The Heteroskedastic Consequences of an Arbitrary Variance for the Initial Disturbance of an AR(1) Model. This is based on Baltagi and Li (1990, 1992). Consider a simple AR(1) model
$$
u_t=\rho u_{t-1}+\epsilon_t \quad t=1,2, \ldots, T \quad|\rho|<1
$$
with $\epsilon_t \sim \operatorname{IID}\left(0, \sigma_\epsilon^2\right)$ independent of $u_0 \sim\left(0, \sigma_\epsilon^2 / \tau\right)$, and $\tau$ is an arbitrary positive parameter.
(a) Show that this arbitrary variance on the initial disturbance $u_0$ renders the disturbances, in general, heteroskedastic.

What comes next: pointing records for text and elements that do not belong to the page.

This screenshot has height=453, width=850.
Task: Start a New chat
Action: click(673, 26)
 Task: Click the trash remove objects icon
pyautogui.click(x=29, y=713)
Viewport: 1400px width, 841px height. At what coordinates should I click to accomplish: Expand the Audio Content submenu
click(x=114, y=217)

(b) Show that $\operatorname{var}\left(u_t\right)=\sigma_t^2$ is increasing if $\tau>\left(1-\rho^2\right)$ and decreasing if $\tau<\left(1-\rho^2\right)$. When is the process homoskedastic?
(c) Show that $\operatorname{cov}\left(u_t, u_{t-s}\right)=\rho^s \sigma_{t-s}^2$ for $t \geq s$. Hint: See the solution by Kim (1991).

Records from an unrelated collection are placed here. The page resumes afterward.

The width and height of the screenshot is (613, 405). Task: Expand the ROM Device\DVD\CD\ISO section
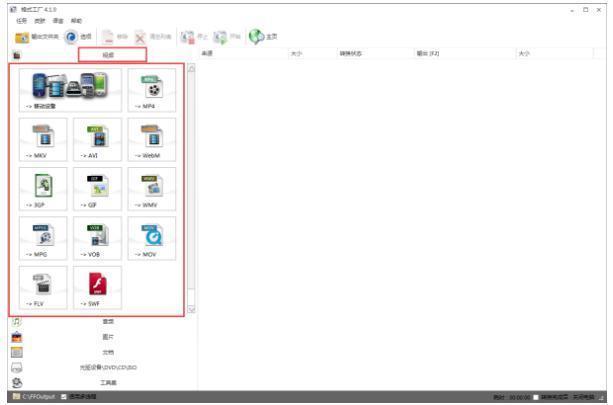coord(108,367)
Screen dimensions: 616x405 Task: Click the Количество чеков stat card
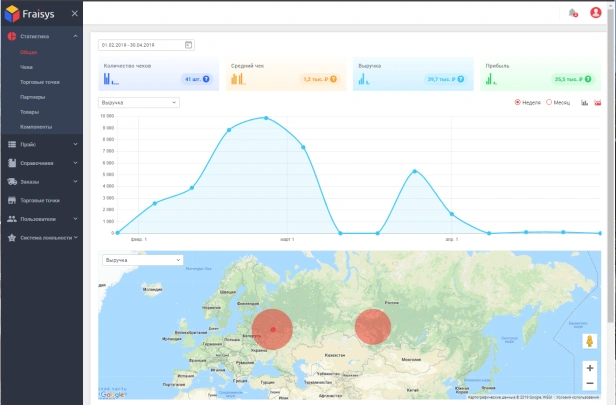coord(158,75)
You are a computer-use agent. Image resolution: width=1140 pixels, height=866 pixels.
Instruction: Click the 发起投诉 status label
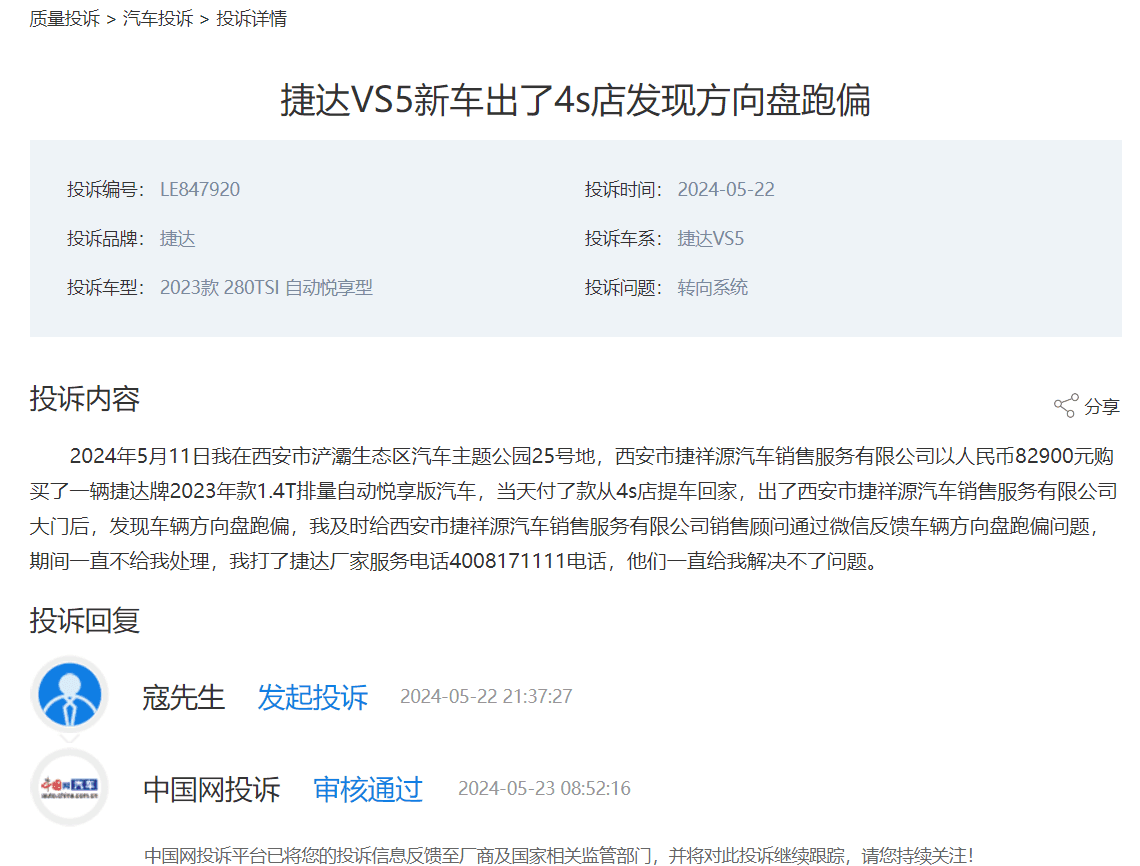[312, 697]
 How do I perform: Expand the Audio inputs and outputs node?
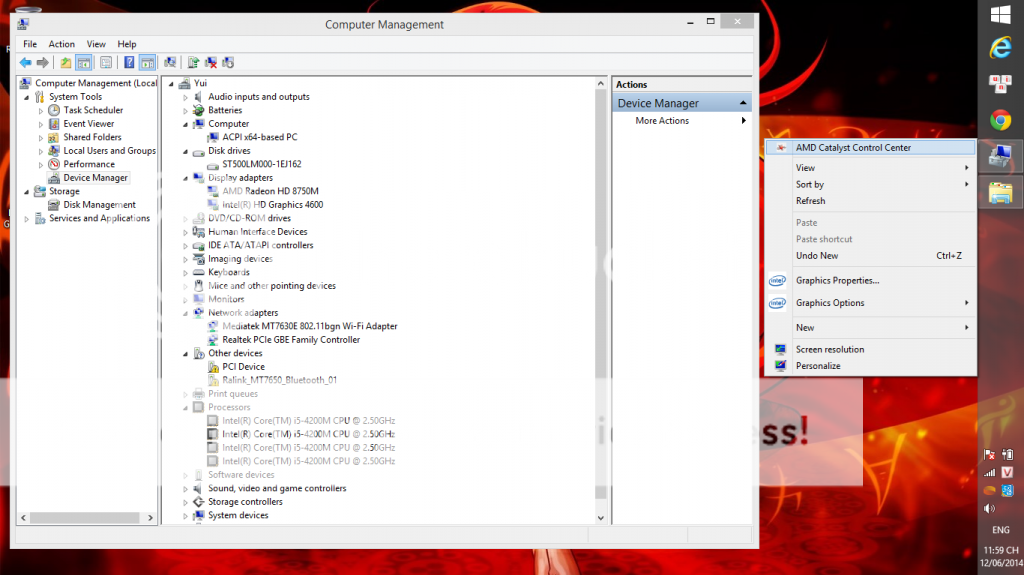click(186, 97)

(d) Consider the simple regression model
$$
y_t=\beta x_t+u_t \quad t=1,2 \ldots, T
$$
with $u_t$ following the AR(1) process described above. Consider the common case where $\rho>0$ and the $x_t$ 's are positively autocorrelated. For this case, it is a standard result that the $\operatorname{var}\left(\widehat{\beta}_{O L S}\right)$ is understated under the stationary case (i.e., $\left.\left(1-\rho^2\right)=\tau\right)$, see problem 8 . This means that OLS rejects too often the hypothesis $H_0 ; \beta=0$. Show that OLS will reject more often than the stationary case if $\tau<1-\rho^2$ and less often than the stationary case if $\tau>\left(1-\rho^2\right)$. Hint: See the solution by Koning (1992).